Using e-books in your studies

Whilst most of the titles are fiction, Overdrive also has a wide range of non-fiction meaning they can be used for leisure, study and research. These e-books allow you to add notes to pages and have a contents page so you can jump to whatever chapter you need, this means you don’t have to flick through pages to find specific chapters, thus cutting down on the time it takes to research. Occasionally, I got lost and had to restart the chapter again. I also found that I clicked through pages while trying to get the menu in the book and went off track. I also couldn’t seem to get the book to work correctly on my phone, as it seemed to want me to read with two pages like a book which made the words too small, but the CCCU library has now produced a guide to Overdrive for new users which has helped enormously. A con of the e-books is that some may be difficult to reference due to the fact that you can edit the font size in certain e-books. However, Cite them Right provides advice on how you can cite e-books with no page numbers.

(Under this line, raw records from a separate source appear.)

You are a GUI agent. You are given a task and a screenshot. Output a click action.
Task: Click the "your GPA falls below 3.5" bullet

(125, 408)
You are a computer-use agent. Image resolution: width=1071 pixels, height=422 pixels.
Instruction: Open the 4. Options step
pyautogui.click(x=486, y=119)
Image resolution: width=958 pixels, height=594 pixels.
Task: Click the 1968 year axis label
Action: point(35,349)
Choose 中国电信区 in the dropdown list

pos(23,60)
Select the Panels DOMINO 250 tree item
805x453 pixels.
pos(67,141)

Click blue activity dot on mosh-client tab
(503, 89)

Some examples of non-fiction titles


Using the audiobooks

The pros of audiobooks are that you can listen to them out and about, which means they can be listened to when travelling to the university. This is important as it allows people to have texts available whenever they need them. It also means you can listen to books when busy and do work while listening to the book. Another plus is that there are a wide range of audiobooks and they are often read by well-known actors. Audiobooks can be useful for language learners as “listening skills are imperative to reading comprehension”[1] this shows the importance of audiobooks, as comprehension is a big part of understanding and learning for any age.

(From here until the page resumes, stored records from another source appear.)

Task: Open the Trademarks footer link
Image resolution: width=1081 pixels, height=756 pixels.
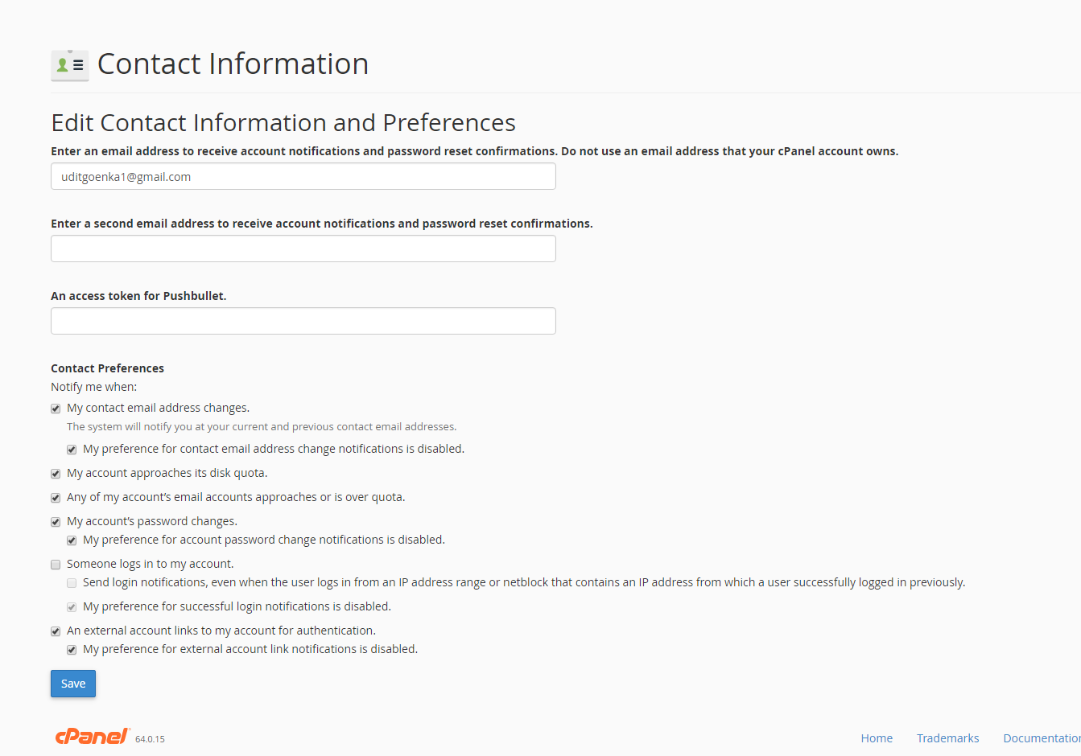Action: click(x=947, y=738)

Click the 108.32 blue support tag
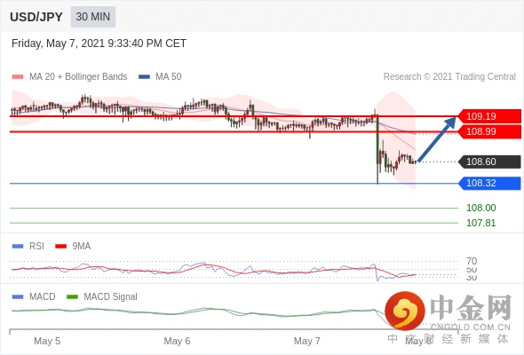click(489, 183)
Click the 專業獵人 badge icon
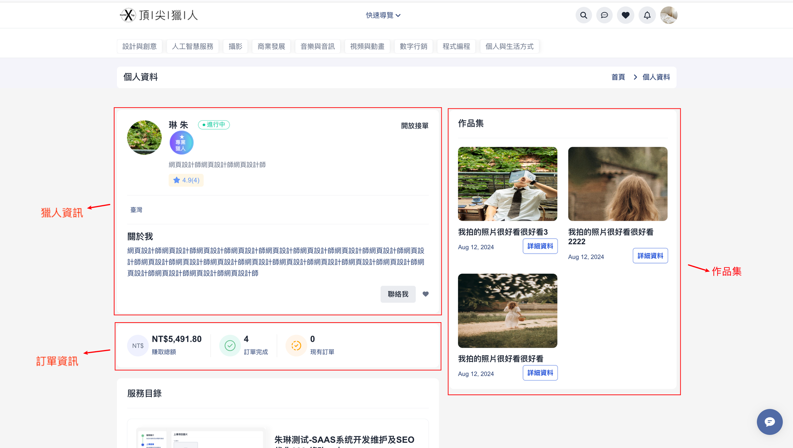The image size is (793, 448). point(181,142)
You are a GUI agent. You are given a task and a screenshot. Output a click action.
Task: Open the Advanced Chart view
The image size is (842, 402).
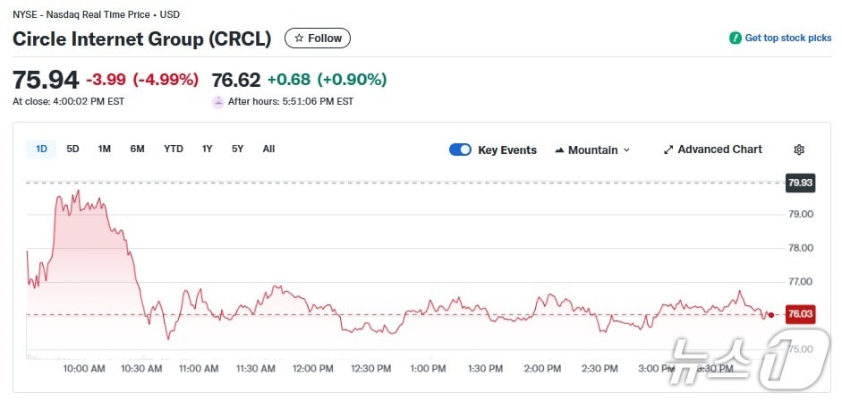[x=719, y=150]
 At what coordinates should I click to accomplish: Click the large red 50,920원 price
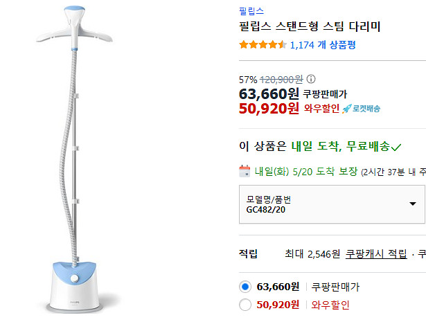click(x=269, y=108)
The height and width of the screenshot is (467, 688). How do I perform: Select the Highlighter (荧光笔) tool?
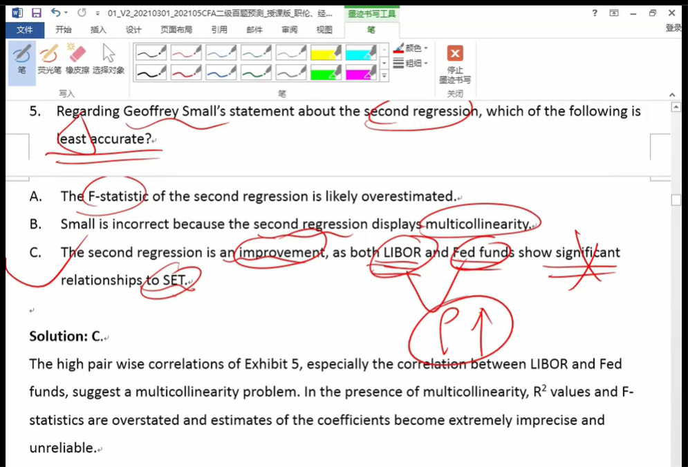pos(49,59)
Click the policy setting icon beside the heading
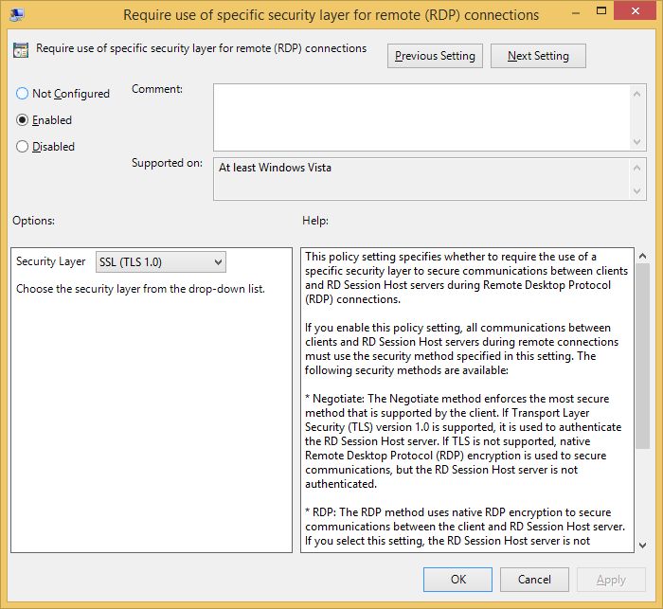This screenshot has width=663, height=609. (x=21, y=49)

A selection of audio titles available at CCCU

A problem I found with the audiobook I listened to, is that it was too slow and had to be speeded up. However, when I did this, I found the voice was distorted with the speed, which meant I either had to listen slowly or with a distorted voice. This, however, may have just been the book I was using, as many different people read audiobooks and the pace will be different.


My conclusions

Although personally I prefer paper books, I found Libby fairly easy to use. I particularly liked the audiobooks as it felt like watching Netflix or listening to music. I will continue to use Libby as a way to read books that I don’t have access to at home or in libraries near me, and will enjoy listening to books while walking about or walking to work.

Rhiannon Limbert is going into her third year. She loves history, reading and old horror movies.

1 – Campbell, Robyn. “The Power of the Listening Ear.” The English Journal, vol. 100, no. 5, 2011, pp. 66–70. JSTOR, www.jstor.org/stable/23047805. Accessed 11 May 2021.